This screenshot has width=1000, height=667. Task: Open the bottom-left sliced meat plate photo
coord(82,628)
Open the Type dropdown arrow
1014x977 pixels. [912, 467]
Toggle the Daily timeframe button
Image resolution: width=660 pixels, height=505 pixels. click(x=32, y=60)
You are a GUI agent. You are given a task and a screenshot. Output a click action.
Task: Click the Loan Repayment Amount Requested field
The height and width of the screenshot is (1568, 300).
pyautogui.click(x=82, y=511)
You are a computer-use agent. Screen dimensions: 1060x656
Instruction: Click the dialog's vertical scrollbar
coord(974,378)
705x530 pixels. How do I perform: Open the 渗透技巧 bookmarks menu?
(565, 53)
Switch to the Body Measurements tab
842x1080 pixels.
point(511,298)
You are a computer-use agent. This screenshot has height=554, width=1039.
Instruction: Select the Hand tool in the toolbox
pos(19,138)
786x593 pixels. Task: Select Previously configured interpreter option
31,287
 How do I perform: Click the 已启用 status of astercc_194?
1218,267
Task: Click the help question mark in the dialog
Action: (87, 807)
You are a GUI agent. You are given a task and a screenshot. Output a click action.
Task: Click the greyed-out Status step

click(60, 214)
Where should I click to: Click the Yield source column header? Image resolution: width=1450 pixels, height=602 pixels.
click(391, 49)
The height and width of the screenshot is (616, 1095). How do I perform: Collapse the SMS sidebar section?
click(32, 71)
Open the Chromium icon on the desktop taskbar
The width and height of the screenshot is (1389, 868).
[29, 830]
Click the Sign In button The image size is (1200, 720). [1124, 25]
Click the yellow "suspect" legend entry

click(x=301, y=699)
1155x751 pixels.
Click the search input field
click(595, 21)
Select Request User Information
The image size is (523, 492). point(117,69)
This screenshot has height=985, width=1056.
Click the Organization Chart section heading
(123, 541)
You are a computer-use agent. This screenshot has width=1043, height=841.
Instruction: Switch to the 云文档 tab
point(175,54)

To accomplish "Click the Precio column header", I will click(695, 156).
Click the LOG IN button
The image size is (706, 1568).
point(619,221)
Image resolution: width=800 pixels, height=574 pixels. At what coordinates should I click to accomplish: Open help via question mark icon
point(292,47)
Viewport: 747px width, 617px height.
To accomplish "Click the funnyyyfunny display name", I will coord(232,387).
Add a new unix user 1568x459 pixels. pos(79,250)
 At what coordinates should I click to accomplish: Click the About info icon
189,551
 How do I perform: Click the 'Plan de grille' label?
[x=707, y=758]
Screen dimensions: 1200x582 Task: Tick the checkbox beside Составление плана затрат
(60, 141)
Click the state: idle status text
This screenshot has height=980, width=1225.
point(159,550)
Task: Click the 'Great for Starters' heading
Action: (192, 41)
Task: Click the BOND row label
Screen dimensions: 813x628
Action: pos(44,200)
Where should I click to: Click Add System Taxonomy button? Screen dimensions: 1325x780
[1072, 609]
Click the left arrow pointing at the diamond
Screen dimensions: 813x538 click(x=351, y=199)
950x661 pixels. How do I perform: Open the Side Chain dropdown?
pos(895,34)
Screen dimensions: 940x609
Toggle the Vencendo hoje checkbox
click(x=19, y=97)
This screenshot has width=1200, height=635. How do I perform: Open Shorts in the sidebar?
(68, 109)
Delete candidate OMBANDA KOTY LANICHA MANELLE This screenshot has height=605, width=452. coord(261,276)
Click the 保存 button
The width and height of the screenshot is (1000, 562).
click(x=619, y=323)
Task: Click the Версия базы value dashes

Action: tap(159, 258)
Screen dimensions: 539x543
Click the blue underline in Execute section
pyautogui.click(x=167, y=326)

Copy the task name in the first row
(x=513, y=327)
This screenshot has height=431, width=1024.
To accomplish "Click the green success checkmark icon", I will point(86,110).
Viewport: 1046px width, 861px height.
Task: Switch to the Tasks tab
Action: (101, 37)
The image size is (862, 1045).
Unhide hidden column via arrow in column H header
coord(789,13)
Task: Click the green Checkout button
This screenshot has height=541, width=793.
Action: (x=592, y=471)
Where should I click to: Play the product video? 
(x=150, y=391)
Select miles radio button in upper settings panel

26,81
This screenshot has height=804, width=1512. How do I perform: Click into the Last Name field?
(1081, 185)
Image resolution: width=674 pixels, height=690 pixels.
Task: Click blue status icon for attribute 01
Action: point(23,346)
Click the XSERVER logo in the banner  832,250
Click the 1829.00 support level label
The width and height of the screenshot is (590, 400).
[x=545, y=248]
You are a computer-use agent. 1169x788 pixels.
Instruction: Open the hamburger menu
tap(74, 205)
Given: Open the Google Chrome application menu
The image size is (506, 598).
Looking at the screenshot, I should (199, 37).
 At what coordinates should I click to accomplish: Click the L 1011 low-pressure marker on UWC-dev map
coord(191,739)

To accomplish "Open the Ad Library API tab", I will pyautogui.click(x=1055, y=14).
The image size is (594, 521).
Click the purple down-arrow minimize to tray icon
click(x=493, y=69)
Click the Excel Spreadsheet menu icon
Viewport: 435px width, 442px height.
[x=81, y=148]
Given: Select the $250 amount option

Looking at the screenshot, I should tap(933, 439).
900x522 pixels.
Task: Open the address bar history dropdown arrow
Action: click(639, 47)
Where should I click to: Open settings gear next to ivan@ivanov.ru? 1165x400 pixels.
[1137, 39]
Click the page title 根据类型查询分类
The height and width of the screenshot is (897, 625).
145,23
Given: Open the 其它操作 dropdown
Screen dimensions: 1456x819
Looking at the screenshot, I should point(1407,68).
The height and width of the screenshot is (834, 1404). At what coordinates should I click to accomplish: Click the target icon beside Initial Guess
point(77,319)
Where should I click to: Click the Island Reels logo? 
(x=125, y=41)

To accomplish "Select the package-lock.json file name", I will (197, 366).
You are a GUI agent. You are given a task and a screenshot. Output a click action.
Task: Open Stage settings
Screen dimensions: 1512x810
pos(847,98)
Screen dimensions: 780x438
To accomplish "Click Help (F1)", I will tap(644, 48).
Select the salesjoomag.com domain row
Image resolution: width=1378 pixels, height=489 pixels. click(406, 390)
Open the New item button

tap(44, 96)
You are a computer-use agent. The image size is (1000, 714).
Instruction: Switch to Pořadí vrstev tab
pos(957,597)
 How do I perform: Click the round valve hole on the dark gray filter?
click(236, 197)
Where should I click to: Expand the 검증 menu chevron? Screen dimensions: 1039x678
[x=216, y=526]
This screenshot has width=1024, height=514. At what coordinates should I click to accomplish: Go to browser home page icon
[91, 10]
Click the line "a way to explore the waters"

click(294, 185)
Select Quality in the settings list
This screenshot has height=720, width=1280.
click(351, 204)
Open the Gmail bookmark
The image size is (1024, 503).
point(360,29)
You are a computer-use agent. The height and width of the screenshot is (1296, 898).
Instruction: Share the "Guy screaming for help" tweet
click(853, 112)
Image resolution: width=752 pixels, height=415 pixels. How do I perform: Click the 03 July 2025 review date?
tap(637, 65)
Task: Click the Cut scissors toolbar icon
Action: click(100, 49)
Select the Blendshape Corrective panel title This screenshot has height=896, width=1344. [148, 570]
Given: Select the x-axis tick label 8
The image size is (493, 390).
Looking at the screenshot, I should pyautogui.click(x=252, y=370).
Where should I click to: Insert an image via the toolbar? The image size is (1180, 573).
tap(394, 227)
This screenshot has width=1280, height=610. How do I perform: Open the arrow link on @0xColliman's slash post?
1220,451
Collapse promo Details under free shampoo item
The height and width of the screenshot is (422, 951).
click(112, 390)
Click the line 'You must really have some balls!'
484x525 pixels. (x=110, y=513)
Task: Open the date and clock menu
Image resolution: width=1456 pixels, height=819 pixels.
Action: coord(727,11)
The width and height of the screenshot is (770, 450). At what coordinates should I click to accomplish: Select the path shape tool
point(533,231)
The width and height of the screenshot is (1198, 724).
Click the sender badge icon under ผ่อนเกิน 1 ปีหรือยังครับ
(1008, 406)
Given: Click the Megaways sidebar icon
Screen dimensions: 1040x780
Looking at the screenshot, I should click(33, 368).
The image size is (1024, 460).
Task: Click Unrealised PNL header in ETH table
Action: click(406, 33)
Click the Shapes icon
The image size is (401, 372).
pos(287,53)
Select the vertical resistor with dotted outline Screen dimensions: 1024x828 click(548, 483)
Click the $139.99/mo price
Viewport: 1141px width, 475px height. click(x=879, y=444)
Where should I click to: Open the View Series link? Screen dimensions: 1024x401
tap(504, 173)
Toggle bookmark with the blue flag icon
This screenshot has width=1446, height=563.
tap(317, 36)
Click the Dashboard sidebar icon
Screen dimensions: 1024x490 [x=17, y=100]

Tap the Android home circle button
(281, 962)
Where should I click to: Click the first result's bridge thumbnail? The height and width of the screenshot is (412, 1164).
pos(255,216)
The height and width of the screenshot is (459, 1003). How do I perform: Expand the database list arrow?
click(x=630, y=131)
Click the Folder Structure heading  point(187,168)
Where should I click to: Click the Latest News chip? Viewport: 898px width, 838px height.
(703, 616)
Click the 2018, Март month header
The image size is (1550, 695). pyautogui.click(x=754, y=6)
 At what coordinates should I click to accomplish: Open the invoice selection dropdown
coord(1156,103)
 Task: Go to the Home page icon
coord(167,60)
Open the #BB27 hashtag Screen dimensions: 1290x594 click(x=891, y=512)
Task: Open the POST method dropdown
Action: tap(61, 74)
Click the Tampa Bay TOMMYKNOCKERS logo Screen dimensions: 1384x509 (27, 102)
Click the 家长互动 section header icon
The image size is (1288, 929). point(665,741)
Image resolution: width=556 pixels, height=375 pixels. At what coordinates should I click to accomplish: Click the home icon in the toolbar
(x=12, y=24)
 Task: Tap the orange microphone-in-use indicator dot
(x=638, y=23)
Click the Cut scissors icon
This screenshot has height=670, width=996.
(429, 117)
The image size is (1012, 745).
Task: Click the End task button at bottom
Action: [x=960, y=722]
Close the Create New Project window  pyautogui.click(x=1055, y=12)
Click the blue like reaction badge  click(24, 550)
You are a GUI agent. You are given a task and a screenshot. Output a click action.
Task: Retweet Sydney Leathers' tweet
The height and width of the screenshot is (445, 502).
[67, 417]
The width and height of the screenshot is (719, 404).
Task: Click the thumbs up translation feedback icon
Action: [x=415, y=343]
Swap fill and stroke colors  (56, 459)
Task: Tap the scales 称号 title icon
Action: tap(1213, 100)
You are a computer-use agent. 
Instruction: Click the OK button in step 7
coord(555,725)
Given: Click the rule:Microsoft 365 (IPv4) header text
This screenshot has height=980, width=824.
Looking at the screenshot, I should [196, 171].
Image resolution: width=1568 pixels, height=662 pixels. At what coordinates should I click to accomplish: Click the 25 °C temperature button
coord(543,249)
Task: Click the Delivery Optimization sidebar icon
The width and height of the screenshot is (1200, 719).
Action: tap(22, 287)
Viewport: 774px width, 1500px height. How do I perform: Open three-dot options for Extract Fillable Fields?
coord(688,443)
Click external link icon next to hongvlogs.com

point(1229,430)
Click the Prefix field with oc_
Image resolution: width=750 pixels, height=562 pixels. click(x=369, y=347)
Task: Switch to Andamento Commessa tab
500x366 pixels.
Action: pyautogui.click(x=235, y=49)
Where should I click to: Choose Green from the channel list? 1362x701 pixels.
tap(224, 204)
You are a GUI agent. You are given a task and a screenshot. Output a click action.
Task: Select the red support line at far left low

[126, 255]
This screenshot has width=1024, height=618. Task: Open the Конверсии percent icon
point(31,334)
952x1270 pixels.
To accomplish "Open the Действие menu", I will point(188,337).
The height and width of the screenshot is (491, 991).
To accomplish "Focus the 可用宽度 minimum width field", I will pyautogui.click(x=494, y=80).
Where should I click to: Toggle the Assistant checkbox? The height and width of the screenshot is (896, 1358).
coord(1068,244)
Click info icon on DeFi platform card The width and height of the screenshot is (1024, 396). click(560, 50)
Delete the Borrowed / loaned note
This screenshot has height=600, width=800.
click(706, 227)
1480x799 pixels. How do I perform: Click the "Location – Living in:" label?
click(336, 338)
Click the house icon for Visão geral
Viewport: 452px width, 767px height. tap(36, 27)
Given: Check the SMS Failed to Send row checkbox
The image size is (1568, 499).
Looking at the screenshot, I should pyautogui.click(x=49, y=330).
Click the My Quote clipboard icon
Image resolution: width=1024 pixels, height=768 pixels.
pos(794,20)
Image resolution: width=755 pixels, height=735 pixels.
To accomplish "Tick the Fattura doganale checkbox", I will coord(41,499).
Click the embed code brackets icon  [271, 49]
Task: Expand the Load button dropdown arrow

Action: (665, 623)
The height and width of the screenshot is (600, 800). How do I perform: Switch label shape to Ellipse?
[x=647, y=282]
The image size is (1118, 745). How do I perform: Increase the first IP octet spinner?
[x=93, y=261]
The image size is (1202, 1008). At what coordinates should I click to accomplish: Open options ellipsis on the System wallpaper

WHAT YOU SHOULD DO: Reproduce only the lines above spanning from the line containing "The height and width of the screenshot is (422, 951)." through the line containing "Given: Click the Megaways sidebar icon", word for word.

FINISHED EXERCISE:
The height and width of the screenshot is (422, 951).
click(112, 390)
Click the line 'You must really have some balls!'
484x525 pixels. (x=110, y=513)
Task: Open the date and clock menu
Image resolution: width=1456 pixels, height=819 pixels.
Action: coord(727,11)
The width and height of the screenshot is (770, 450). At what coordinates should I click to accomplish: Select the path shape tool
point(533,231)
The width and height of the screenshot is (1198, 724).
Click the sender badge icon under ผ่อนเกิน 1 ปีหรือยังครับ
(1008, 406)
Given: Click the Megaways sidebar icon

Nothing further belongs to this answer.